The Illusion of Labor
This is no clearer to me than with the vibe coding trend. I’ve watched agencies spin up entire web applications on tools like Lovable in a matter of hours. One agency built a client portal for their marketing services company, shipped it in a weekend, and congratulated themselves on the speed. Within two months the client’s churn went up. Customers complained the portal was janky and unreliable. The agency had moved so fast that nobody stopped to ask whether the thing they were building would actually retain customers or push them away.
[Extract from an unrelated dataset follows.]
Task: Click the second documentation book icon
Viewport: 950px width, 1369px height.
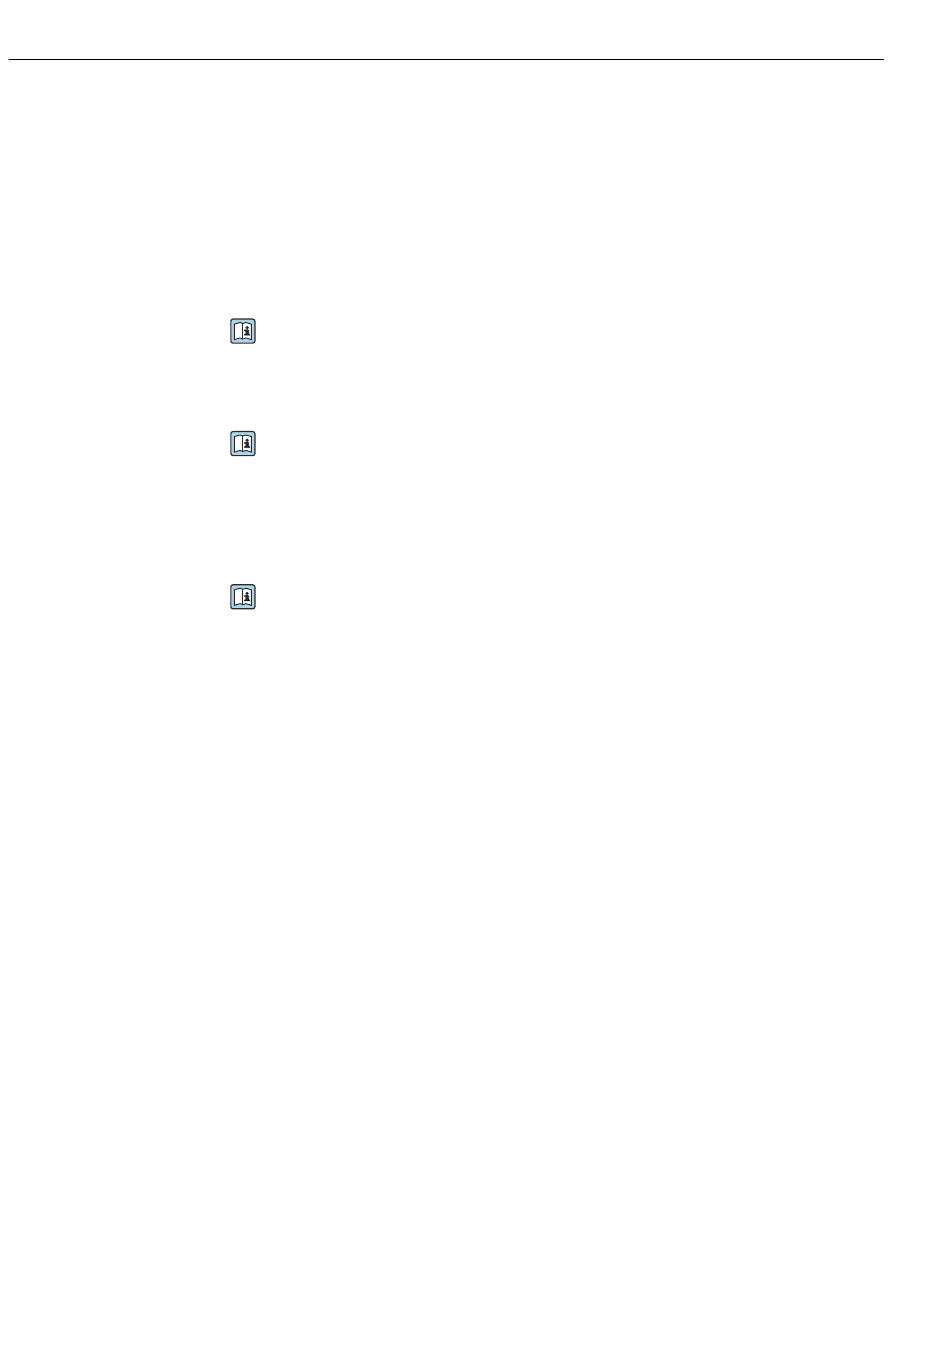Action: pos(243,444)
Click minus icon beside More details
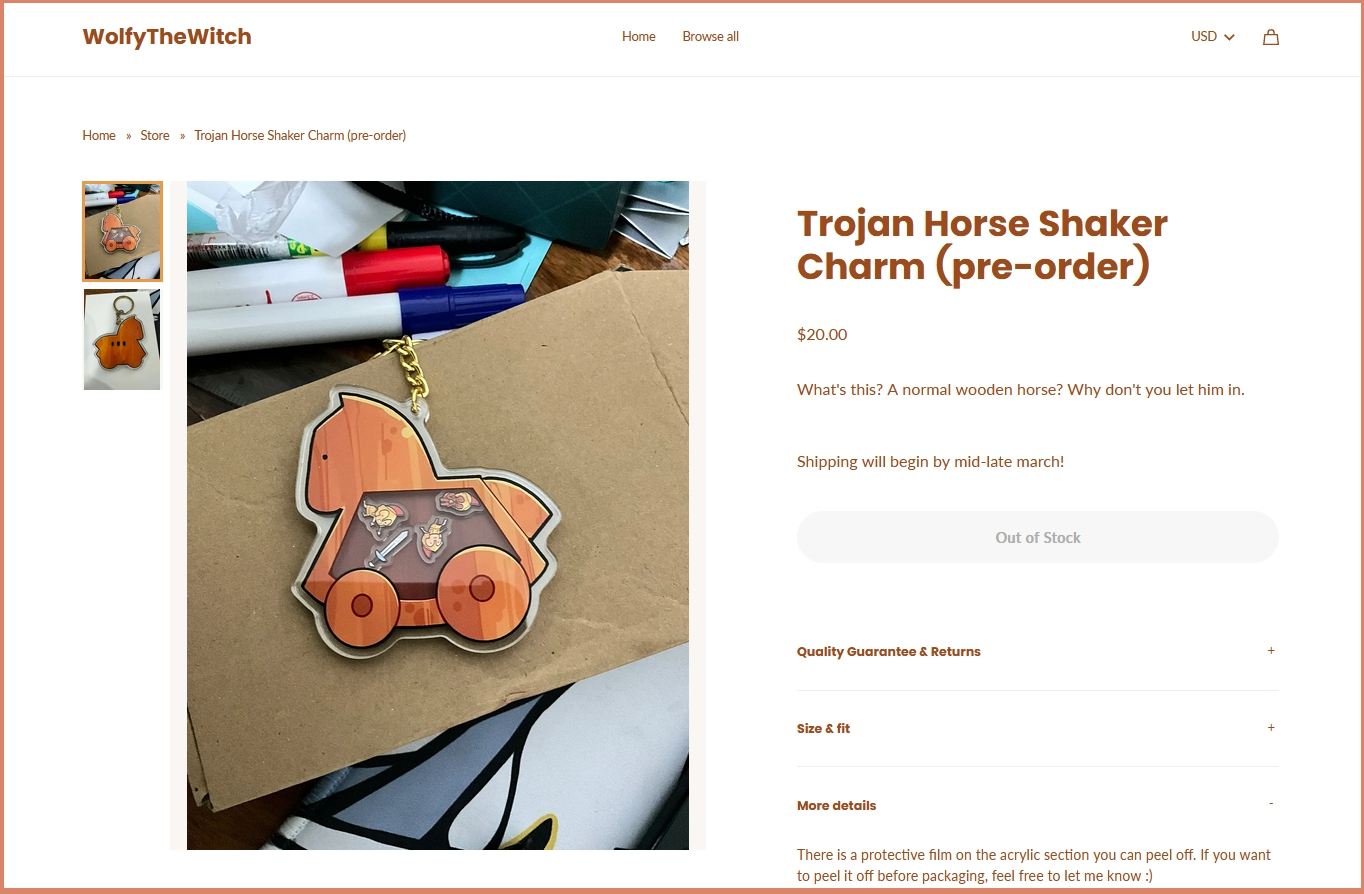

Think about it: how many times has a portfolio company shown up to a board meeting with a new AI dashboard thingy that nobody on the operations team actually uses? While everybody tries their hand at the new AI tool of the day, through their obsession over whether they can do something, it is lost on them whether they should do that something. The concept of calories only became important once food was in abundance. Now we live in an age of productivity abundance, with countries of geniuses at our disposal and every influencer entrepreneur running a fifty-‘person’ company from their laptop. It has become extremely easy to fool yourself into believing you’ve done a day’s worth of work without having actually achieved anything productive.
Designing the Experiment
The fix is not to slow down. That would defeat the purpose. The fix is to treat AI implementation much like a scientific experiment. Your hypothesis is that the AI tool is going to make your business more efficient, but that is not enough. You need a single business outcome as your North Star. One KPI. Not five dashboards or a suite of automations. No complete digital transformation. One number that needs to move, by how much, and by when. Hold the AI factor to a verifiable result with controlled variables, or you risk losing yourself in the maze of productivity, taking lefts and rights that get you nowhere.
As the market rushes to usher in the new age of AI, selling chatbots and automations to every business that gets on a sales call, I believe we need a calorie-conscious perspective to our work. The purpose of AI in a business should not extend beyond the purpose of an employee: to create value for the company and contribute to the outcomes that drive that value. Everything else is an illusion of labor.